§ **EXERCISE**
Where does the word "agent" appear in the data? Copy every line that holds it.

(Saved entries)
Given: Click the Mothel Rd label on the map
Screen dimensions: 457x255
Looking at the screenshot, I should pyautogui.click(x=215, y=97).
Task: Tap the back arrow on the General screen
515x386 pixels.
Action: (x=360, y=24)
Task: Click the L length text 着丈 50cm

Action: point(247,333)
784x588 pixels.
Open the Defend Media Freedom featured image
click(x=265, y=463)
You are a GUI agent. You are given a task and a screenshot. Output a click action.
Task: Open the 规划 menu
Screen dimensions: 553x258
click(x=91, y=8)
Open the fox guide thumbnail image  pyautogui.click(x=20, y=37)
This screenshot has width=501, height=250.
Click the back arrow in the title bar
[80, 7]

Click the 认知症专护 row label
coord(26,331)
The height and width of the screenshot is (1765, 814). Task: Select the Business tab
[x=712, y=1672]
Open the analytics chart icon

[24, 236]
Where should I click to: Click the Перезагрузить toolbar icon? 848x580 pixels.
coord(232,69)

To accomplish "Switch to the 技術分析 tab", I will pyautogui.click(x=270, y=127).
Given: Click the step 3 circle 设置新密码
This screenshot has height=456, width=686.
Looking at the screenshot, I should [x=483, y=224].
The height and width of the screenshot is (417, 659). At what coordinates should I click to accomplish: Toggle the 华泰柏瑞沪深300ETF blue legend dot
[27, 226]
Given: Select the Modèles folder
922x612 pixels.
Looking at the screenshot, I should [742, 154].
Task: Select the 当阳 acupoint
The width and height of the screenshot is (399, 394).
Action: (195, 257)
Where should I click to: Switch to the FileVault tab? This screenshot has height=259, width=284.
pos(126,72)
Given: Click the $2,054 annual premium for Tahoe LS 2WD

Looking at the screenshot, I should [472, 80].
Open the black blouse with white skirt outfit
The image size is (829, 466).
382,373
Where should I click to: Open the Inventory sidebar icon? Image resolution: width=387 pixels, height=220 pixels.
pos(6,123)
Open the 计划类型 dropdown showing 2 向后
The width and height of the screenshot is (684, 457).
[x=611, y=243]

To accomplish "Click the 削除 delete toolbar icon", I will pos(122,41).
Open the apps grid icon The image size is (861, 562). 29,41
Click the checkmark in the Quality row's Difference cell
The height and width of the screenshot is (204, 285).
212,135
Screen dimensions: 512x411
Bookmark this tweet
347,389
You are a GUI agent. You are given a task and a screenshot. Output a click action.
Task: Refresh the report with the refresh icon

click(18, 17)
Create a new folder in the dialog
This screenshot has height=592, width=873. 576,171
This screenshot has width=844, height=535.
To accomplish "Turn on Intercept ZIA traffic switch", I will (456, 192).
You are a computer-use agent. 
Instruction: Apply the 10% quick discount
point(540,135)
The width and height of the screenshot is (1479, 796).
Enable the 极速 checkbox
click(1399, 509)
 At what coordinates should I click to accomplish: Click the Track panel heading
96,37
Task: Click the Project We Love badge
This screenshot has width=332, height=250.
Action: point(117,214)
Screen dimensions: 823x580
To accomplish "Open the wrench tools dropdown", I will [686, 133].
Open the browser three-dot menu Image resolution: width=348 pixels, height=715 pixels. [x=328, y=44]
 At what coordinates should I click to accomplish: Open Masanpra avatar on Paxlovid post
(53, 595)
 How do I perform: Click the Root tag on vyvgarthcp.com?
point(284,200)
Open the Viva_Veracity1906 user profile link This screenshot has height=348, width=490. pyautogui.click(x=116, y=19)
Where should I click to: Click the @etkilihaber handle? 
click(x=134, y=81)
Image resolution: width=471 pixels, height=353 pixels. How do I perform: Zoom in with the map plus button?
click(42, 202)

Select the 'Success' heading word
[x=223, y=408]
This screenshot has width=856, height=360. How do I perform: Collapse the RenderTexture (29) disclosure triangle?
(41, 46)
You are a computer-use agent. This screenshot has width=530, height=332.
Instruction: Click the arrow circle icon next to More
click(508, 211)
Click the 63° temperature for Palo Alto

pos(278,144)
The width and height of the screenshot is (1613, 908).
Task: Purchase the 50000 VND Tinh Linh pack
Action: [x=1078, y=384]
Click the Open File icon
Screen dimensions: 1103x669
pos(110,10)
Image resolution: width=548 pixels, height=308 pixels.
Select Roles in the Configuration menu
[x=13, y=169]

§ **RESPONSE TO THE EXERCISE**
You are a GUI agent. You are given a task and a screenshot. Output a click action.
You are a GUI agent. You are given a task and a screenshot. Output a click action.
You are a computer-use agent. 
You are a computer-use agent. This screenshot has width=530, height=332.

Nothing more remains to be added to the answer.